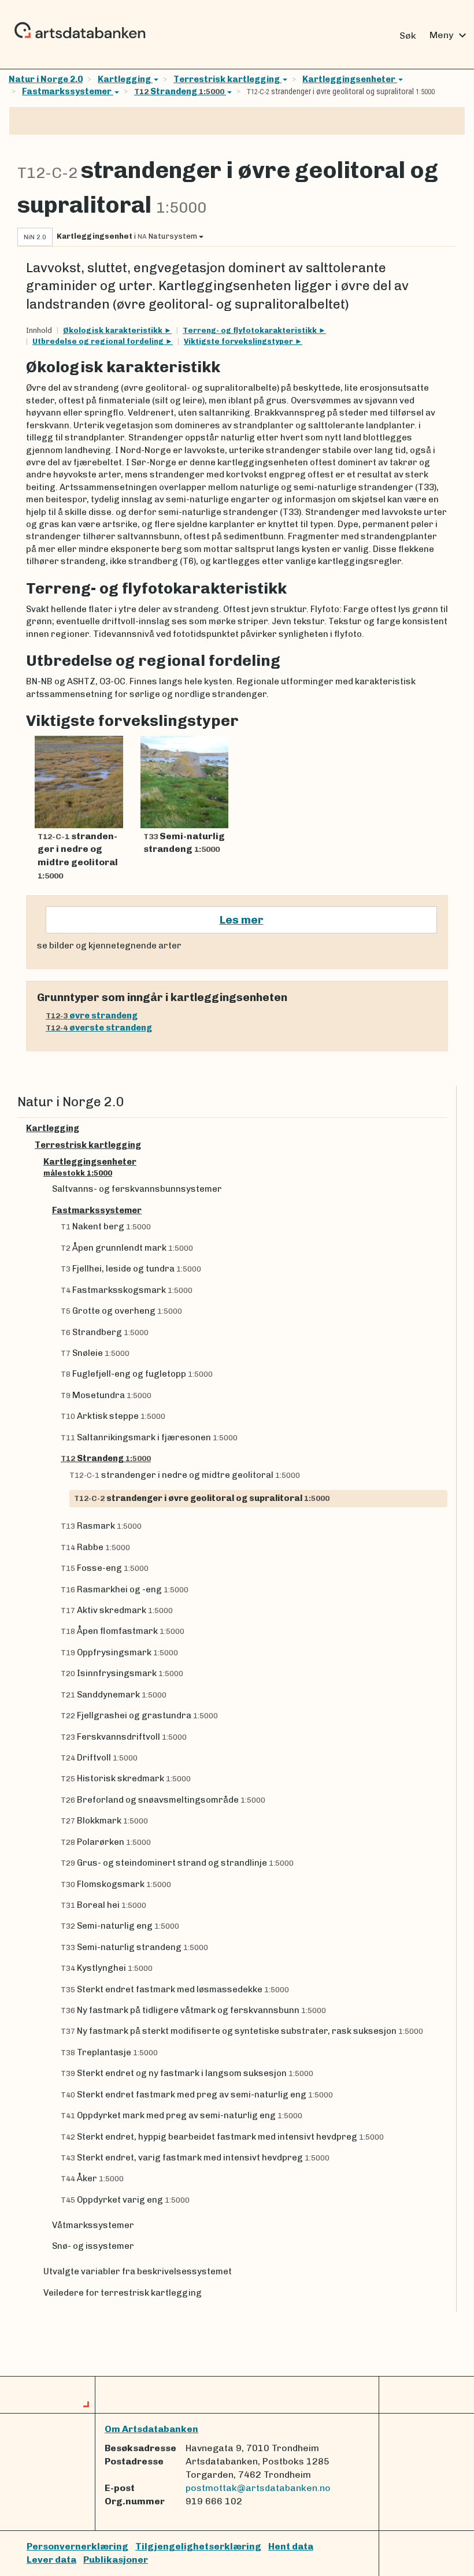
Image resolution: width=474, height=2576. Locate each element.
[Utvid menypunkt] (442, 1128)
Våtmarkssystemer (93, 2225)
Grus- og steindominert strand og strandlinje (177, 1863)
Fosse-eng (105, 1568)
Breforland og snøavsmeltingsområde (163, 1800)
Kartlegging (125, 79)
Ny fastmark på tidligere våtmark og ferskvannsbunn (193, 2010)
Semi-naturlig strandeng (134, 1947)
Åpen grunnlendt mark (127, 1248)
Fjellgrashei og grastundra (139, 1715)
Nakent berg (106, 1226)
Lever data (51, 2559)
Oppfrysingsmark (119, 1652)
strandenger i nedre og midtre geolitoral (184, 1475)
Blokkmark (104, 1820)
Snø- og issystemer (93, 2246)
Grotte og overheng (121, 1311)
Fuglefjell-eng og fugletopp (137, 1374)
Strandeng (179, 91)
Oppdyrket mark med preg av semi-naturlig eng (181, 2115)
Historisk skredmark (126, 1778)
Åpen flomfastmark (122, 1631)
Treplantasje (109, 2052)
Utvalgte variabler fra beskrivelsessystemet (137, 2271)
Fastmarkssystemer (67, 91)
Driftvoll (99, 1757)
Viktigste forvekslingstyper (239, 341)
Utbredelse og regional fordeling (98, 341)
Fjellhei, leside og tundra (131, 1268)
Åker (92, 2178)
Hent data (290, 2546)
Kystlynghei (107, 1968)
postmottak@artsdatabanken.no (258, 2487)
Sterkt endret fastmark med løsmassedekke (175, 1989)
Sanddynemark (113, 1694)
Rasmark (101, 1526)
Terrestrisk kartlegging (227, 79)
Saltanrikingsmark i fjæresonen (149, 1437)
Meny (449, 35)
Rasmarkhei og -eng (124, 1589)
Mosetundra (106, 1395)
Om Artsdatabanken (151, 2428)
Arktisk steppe (113, 1416)
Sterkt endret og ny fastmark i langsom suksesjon (187, 2073)
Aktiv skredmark (117, 1610)
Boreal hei (103, 1905)
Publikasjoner (115, 2559)
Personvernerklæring (77, 2546)
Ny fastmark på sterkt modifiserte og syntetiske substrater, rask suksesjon (242, 2031)
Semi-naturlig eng (120, 1926)
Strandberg (105, 1332)
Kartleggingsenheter (348, 79)
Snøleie (95, 1353)
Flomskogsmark (116, 1884)
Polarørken (106, 1842)
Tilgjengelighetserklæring (198, 2546)
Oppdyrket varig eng (125, 2200)
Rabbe (95, 1547)
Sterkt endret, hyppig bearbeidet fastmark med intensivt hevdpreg (222, 2137)
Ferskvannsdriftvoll (124, 1737)
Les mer (242, 919)
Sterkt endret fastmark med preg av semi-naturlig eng (197, 2094)
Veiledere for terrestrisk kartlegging (122, 2293)
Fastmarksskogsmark (126, 1290)
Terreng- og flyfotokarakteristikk (251, 330)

_Exercise_: Return the span of lines in the data above that opens at the line with "Fuglefjell-eng og fugletopp (137, 1374)" and closes at the line with "Fjellhei, leside og tundra (131, 1268)", exactly, ends included, nothing else.

_Task answer_:
Fuglefjell-eng og fugletopp (137, 1374)
Strandeng (179, 91)
Oppdyrket mark med preg av semi-naturlig eng (181, 2115)
Historisk skredmark (126, 1778)
Åpen flomfastmark (122, 1631)
Treplantasje (109, 2052)
Utvalgte variabler fra beskrivelsessystemet (137, 2271)
Fastmarkssystemer (67, 91)
Driftvoll (99, 1757)
Viktigste forvekslingstyper (239, 341)
Utbredelse og regional fordeling (98, 341)
Fjellhei, leside og tundra (131, 1268)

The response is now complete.